Israeli forces have taken out the would-be successors of late Hezbollah leader Hassan Nasrallah, Israeli Prime Minister Benjamin Netanyahu said on Tuesday, without naming them.
"We've degraded Hezbollah's capabilities. We took out thousands of terrorists, including Nasrallah himself and Nasrallah's replacement, and the replacement of the replacement," Netanyahu said in a pre-recorded video message.
Earlier, Israeli Defense Minister Yoav Gallant said Hashem Safieddine, the man expected to replace the slain Nasrallah, had probably been "eliminated".
It was not immediately clear whom Netanyahu meant by the "replacement of the replacement".
Safieddine, a top Hezbollah official was widely expected to succeed Nasrallah, according to Reuters.

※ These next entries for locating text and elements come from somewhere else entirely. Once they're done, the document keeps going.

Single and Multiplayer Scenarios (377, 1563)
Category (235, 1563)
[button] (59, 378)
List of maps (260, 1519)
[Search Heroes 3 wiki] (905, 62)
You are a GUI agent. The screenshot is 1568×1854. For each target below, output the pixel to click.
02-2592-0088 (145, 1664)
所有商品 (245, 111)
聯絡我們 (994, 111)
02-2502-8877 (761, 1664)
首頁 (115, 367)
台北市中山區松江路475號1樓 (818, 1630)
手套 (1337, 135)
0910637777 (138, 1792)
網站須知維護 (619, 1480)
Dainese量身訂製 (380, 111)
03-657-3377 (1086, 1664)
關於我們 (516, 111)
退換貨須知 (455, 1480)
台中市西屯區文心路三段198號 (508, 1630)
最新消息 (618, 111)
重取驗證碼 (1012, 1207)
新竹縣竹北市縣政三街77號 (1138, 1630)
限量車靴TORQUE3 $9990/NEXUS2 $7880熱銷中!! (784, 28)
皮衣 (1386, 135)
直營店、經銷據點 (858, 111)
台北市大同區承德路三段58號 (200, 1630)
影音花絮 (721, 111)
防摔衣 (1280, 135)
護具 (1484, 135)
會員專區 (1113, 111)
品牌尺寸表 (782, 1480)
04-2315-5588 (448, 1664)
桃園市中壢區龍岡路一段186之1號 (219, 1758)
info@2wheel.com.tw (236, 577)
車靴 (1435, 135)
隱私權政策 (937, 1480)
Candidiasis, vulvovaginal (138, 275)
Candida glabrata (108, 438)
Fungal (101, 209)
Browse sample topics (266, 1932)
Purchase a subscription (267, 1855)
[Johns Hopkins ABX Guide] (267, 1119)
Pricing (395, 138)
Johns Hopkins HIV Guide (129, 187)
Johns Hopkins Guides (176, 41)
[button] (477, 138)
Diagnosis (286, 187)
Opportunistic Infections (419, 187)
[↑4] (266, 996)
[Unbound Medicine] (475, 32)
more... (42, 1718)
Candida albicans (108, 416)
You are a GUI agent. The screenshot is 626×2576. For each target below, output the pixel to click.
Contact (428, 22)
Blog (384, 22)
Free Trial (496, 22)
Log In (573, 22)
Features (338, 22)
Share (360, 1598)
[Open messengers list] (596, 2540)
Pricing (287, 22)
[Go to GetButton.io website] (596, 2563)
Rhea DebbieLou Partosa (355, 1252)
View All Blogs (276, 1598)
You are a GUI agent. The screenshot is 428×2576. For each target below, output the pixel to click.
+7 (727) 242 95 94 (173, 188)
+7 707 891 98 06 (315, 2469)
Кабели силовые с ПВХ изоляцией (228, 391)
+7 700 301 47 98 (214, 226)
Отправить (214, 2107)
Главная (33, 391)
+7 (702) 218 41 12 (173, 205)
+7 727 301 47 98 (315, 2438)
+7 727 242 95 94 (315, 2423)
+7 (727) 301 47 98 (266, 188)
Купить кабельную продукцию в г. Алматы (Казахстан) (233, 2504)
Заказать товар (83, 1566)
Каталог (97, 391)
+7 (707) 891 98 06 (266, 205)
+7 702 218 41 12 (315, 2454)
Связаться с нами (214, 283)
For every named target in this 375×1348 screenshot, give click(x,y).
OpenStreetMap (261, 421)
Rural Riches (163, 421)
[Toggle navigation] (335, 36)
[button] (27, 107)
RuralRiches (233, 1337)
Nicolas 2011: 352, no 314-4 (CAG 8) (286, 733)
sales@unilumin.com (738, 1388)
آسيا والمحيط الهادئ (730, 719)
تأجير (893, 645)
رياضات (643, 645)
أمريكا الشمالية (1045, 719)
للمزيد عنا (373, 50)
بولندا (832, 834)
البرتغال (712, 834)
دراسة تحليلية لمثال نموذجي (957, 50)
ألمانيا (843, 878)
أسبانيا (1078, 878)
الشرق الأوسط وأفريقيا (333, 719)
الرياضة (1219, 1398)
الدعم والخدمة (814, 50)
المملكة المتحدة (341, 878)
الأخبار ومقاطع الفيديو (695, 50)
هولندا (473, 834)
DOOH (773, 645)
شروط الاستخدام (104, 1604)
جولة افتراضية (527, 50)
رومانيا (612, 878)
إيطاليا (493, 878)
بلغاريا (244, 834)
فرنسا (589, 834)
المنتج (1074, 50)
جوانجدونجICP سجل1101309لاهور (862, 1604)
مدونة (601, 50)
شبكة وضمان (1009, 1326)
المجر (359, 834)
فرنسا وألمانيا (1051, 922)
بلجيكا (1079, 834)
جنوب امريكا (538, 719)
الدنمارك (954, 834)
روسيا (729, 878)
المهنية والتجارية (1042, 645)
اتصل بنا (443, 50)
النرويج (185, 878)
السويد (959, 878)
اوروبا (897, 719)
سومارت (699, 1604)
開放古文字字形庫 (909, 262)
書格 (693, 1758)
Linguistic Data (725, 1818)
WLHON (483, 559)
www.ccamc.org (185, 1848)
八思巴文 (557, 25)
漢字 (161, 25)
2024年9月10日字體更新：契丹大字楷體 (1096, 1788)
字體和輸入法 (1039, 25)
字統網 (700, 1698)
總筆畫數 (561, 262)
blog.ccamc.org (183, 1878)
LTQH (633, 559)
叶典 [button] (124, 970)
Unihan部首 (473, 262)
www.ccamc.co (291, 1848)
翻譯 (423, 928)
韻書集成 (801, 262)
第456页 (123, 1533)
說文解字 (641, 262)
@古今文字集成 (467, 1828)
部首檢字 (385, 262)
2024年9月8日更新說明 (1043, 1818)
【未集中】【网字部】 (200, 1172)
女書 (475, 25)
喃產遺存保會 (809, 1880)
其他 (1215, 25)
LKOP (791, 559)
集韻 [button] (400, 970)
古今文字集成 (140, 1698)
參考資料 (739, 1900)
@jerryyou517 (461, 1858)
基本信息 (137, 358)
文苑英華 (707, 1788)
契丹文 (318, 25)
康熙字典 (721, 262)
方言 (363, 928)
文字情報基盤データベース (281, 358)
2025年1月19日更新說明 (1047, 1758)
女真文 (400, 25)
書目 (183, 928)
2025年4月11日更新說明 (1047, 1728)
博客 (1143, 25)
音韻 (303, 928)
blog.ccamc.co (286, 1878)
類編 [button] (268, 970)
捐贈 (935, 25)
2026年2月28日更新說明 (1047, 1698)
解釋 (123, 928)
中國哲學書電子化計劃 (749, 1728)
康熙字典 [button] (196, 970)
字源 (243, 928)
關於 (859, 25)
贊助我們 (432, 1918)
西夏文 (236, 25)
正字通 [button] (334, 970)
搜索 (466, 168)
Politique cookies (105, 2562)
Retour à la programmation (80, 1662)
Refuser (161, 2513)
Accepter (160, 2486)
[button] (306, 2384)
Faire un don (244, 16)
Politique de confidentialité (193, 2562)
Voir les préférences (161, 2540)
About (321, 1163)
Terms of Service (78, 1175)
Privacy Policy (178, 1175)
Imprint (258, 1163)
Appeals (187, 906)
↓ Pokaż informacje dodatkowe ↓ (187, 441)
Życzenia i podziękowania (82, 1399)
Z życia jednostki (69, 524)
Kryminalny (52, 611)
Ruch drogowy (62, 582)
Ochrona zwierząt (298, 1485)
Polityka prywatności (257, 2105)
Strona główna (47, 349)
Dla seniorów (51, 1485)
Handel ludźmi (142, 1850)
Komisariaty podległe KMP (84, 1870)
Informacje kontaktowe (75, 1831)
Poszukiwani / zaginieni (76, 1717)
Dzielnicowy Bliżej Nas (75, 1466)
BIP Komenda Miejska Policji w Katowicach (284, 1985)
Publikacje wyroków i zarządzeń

"Hezbollah is an organization without a head. Nasrallah was eliminated, his replacement was probably also eliminated," Gallant told officers at the military's northern command center, in a brief video segment distributed by the military.
"There's no one to make decisions, no one to act," he said.
Safieddine had been running Hezbollah alongside its deputy secretary general Naim Qassem since Nasrallah's assassination and was expected to be formally elected as its next secretary general, although no official announcement had yet been made.
Qassem said in a televised statement on Tuesday that the group will elect a new secretary general and will announce it once it has been done.